Los investigadores descubrieron que los monos que seguían una dieta alta en calorías tenían los telómeros más cortos que los que seguían una dieta normal, es decir, las tapas protectoras que se encuentran al final de los cromosomas (piénsese en ellas como las pequeñas puntas de plástico al final de los cordones de los zapatos). Esto sugiere que el consumo de más calorías provoca un envejecimiento más rápido y una vida más corta. Los investigadores también descubrieron que los animales con telómeros más cortos tenían niveles más bajos de glucosa en sangre, lo que indica que sus cuerpos se esforzaban por satisfacer las demandas de energía de sus cerebros y órganos.

Los animales pueden vivir más tiempo si comen menos.
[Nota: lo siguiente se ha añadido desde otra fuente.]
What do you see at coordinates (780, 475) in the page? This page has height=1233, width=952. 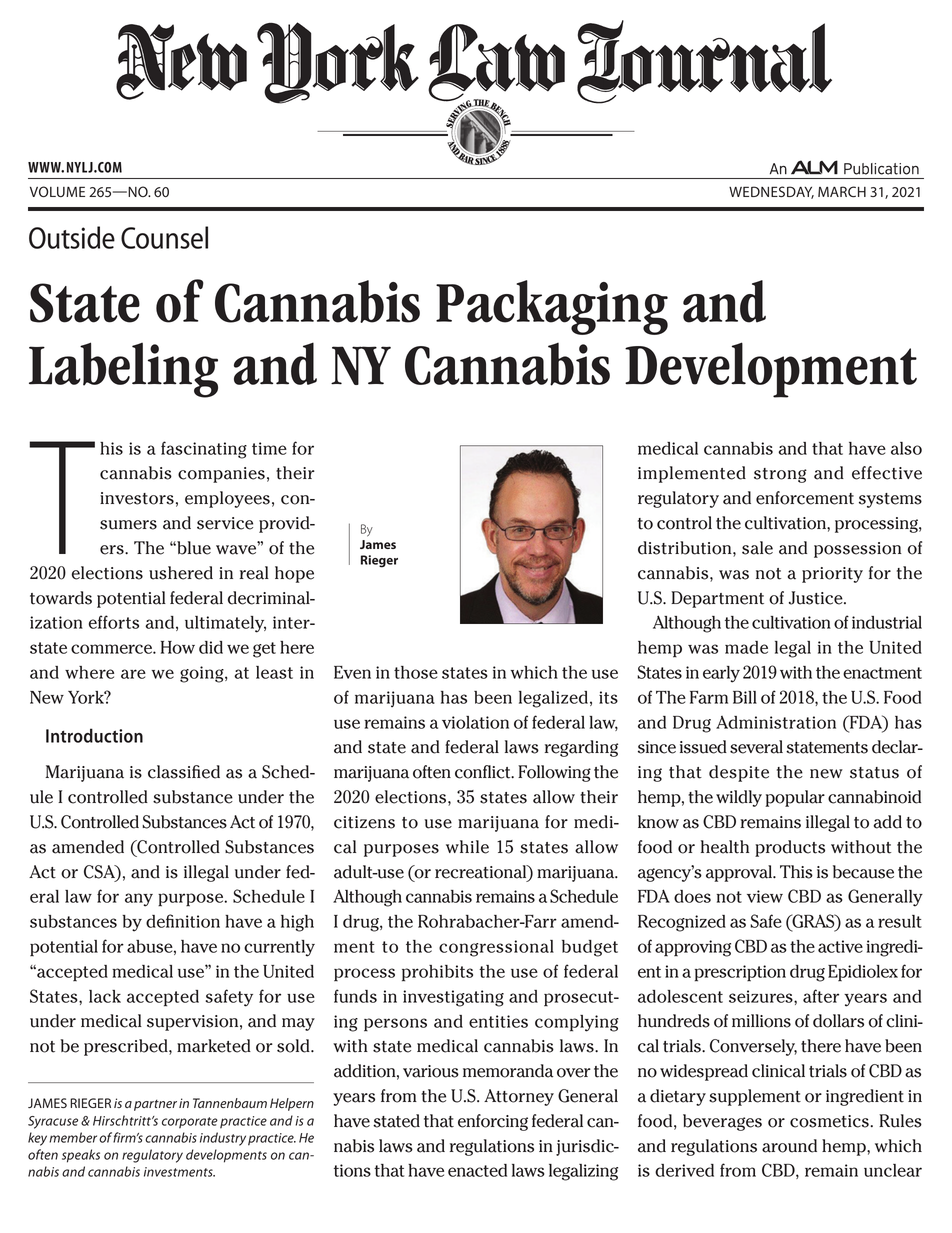 I see `strong` at bounding box center [780, 475].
El estudio demuestra que comer menos es bueno para el cerebro. Los animales que comieron menos a lo largo de su vida tuvieron mejor memoria, un mayor nivel de cognición y una vida más larga que los que comieron más. Además, los investigadores descubrieron que comer poco reducía la acumulación de las dañinas placas beta-amiloides en el cerebro. Estas son acumulaciones de grasa que se asocian con la enfermedad de Alzheimer y otros trastornos neurológicos.

Los resultados sugieren que la restricción de la dieta podría utilizarse para prevenir el deterioro mental relacionado con la edad y la demencia, así como muchos otros problemas de salud en los seres humanos.

Conclusión

Con estos resultados, parece que comer menos podría ayudar a las personas a vivir más tiempo y con más salud. Este estudio es importante porque demuestra que los beneficios de una dieta restringida en calorías no se limitan a la longevidad, sino que también parecen tener efectos positivos en la cognición y la salud del cerebro.